From b9be7075fd8b901edbb39e5db85db07decb5f556 Mon Sep 17 00:00:00 2001
From: =?UTF-8?q?Tom=C3=A1=C5=A1=20Pecka?= <peckato1@fit.cvut.cz>
Date: Thu, 1 May 2014 22:47:11 +0200
Subject: [PATCH] aconversion: changes (see details)

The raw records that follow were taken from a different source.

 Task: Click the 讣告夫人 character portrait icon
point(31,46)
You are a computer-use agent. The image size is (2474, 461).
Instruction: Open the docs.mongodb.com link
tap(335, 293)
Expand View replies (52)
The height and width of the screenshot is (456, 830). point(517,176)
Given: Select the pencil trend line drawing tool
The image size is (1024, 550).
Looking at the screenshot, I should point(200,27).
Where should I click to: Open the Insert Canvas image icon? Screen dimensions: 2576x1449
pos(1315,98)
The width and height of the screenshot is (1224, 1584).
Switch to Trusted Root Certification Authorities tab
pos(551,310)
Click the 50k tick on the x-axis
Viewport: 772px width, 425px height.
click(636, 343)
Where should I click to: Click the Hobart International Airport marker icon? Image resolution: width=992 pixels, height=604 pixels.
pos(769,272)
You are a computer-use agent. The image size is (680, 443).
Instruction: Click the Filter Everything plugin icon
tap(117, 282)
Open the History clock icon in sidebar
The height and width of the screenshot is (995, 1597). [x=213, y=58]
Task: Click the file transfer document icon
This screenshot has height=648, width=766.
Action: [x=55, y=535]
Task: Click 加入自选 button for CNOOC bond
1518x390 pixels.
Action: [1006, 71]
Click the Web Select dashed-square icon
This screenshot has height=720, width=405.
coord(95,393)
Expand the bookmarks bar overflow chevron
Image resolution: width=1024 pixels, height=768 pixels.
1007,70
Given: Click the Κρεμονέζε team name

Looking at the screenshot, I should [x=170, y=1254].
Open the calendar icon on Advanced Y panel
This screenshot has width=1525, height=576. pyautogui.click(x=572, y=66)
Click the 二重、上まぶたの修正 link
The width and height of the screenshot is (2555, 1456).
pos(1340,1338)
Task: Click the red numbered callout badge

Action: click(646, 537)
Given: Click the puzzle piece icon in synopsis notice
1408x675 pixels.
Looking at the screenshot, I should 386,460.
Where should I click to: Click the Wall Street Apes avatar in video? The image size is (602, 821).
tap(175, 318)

 - FA -> LRG: fix double addition of rules
 - Glushkov: use different state/nonterminal names. Names are generated via hexavigesimal with symbol id appended
 - Thompson: use different state names
 - Brzozowski: fix numbering - start at 0 so hexavigesimal starts properly at A
 - RRG -> FA: if createUnique is used, then use A' instead of A0

 - tests: correct exit values to determine if process reached timeout or segfault
---
 .../src/aconversion/ConversionHandler.cpp     |  9 +++-----
 .../src/fa2rg/fa2lrg/FAtoLRGConverter.cpp     | 10 +++++++--
 aconversions/src/re2fa/Brzozowski.cpp         |  2 +-
 aconversions/src/re2fa/Glushkov.cpp           |  3 ++-
 aconversions/src/re2fa/Glushkov.h             |  1 +
 aconversions/src/re2fa/Thompson.cpp           | 21 ++++++++++---------
 aconversions/src/re2fa/Thompson.h             |  2 ++
 .../re2rg/re2rrg/BrzozowskiDerivationRRG.cpp  |  2 +-
 aconversions/src/re2rg/re2rrg/GlushkovRRG.cpp |  4 +++-
 aconversions/src/re2rg/re2rrg/GlushkovRRG.h   |  2 ++
 .../src/rg2fa/rrg2fa/RRGtoFAConverter.cpp     |  2 +-
 tests.aconversion.sh                          |  4 ++--
 12 files changed, 37 insertions(+), 25 deletions(-)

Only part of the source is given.